_Recorded information_.
══════════

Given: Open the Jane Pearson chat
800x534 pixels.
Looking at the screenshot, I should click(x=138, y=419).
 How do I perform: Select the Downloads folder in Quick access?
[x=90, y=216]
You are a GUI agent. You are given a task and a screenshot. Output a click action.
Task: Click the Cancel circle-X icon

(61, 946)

══════════

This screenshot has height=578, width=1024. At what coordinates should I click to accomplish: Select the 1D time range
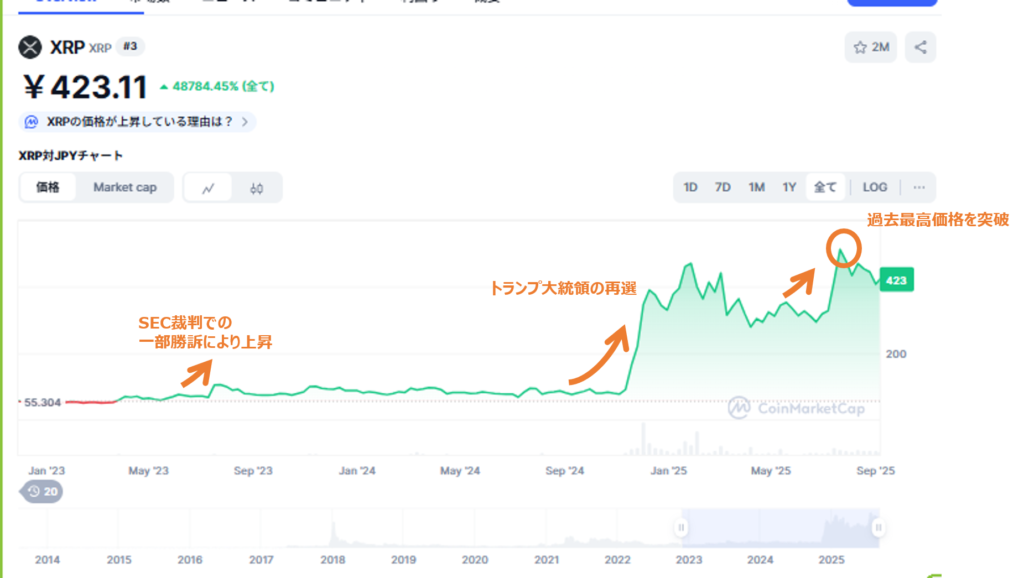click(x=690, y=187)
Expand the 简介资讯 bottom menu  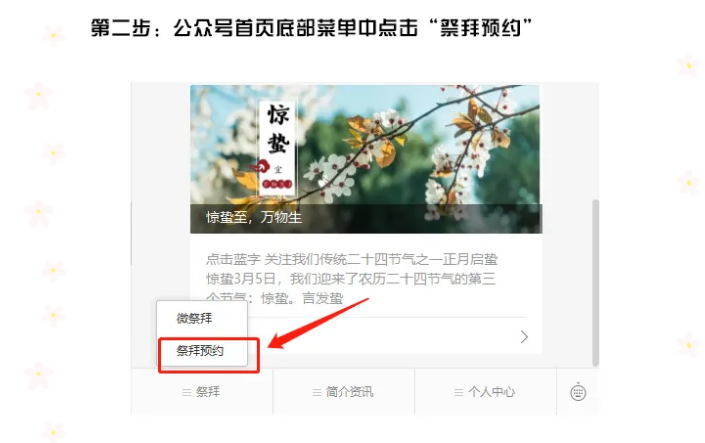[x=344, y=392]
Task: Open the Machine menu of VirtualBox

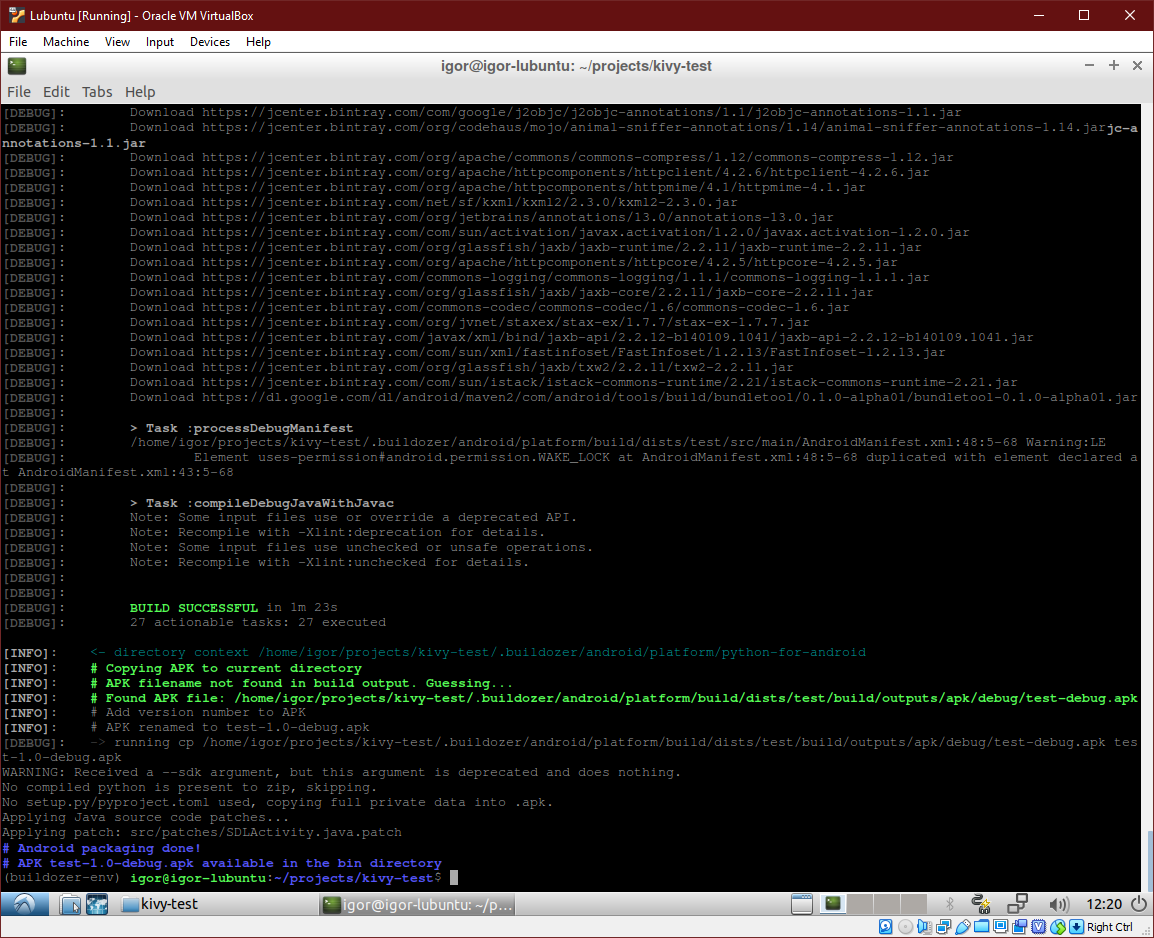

══════════

_Work request_. From the records, copy every line that has the string "Open" in it.

_Answer space_.
Given: Open the Jane Pearson chat
Task: Open the Machine menu of VirtualBox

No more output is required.